BLOOMINGTON, Ind. (AP) _ Indiana University’s efforts to recruit more black students and faculty to its Bloomington campus have fallen well short of the school’s goals, but some on campus hope the hiring of a new associate vice president in a campus diversity office will help turn the tide.
Graduate student Carl Darnell says IU figures show African-Americans have accounted for an average of 4 percent of students since 1975. That’s despite a push announced by then-President Adam Herbert in 2007 to double underrepresented minority students by 2013-14, The Herald-Times reported (http://bit.ly/ZLCads ).
Faculty numbers are similar: Just 54 of 1,341 full-time faculty, or 4.1 percent, are black.
The challenges at IU’s Bloomington campus aren’t new.

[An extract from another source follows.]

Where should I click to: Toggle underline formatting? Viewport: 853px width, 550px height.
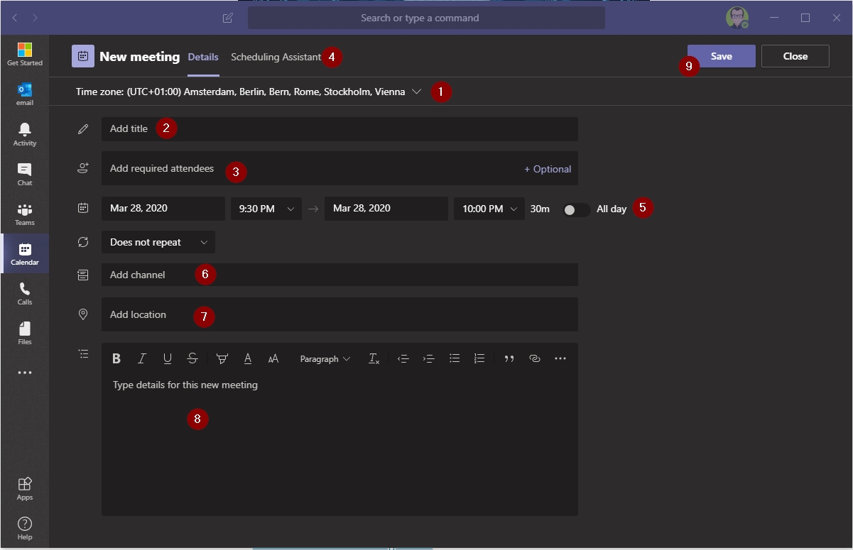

The Ku Klux Klan had wide control over the state in the 1920s, and even civil rights victories of the mid-1960s failed to make the city appealing to black scholars.

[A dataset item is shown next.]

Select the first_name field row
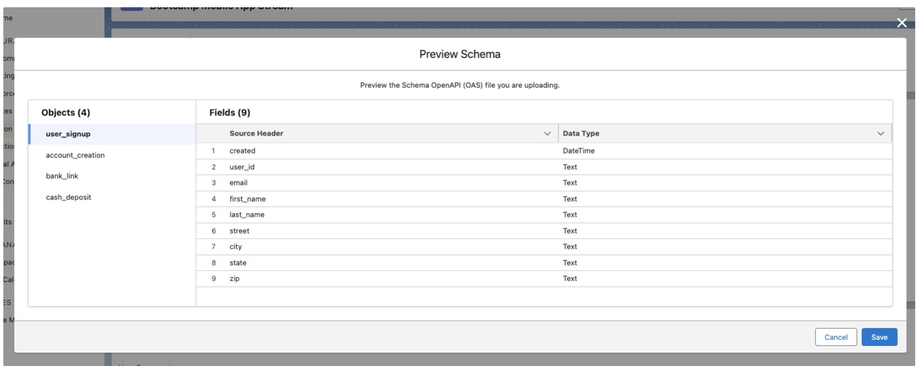Screen dimensions: 918x371 tap(248, 198)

IU has tried over the years to boost its numbers. During the early 1970s, former vice chancellor Herman Hudson scoured the Midwest for promising black scholars and pitched the idea that they would go to Bloomington as a team.
“It was very appealing to us, which is why it was easy to forget the ruralness of Indiana and the history,” said Portia Maultsby, a professor of folklore and ethnomusicology and director of the Archives of African American Music and Culture. “Knowing I was not coming here by myself was very reassuring.”
IU offers a scholarship program targeting high-achieving minority students that is named in part for Hudson. The program provides money and promises a high level of advising and support to recipients.
But Darnell, who arrived at IU in 2010, said he doesn’t think IU has followed through on its commitment to recruiting and retaining African-Americans.
“I looked back from about 1975 to the present, and what I see is that on the average, IU Bloomington is 4 percent black. Every year. Every year. Every year. It may go up to 5 or 5.8 one year and then drop down to 3, but the average is 4,” he said.
President Michael McRobbie says numbers on most of IU’s other campuses have improved but acknowledged that there are “intense” discussions about ways to improve Bloomington’s minority enrollment.
Edwin Marshall, vice president of IU’s office of Diversity, Equity and Multicultural Affairs, said the university has pumped $1.9 million into the Hudson & Holland Scholarship Program and has committed $300,000 to study-abroad programs for minority students.
Another step has been to hire a new associate vice president for the office of Diversity, Equity and Multicultural Affairs to help guide minority leadership programs.
Law professor Kevin Brown hailed the hiring of Martin McCrory.
“We think we finally have something that is going to be really helpful, and I’m glad to hear the campus is listening to us,” he said.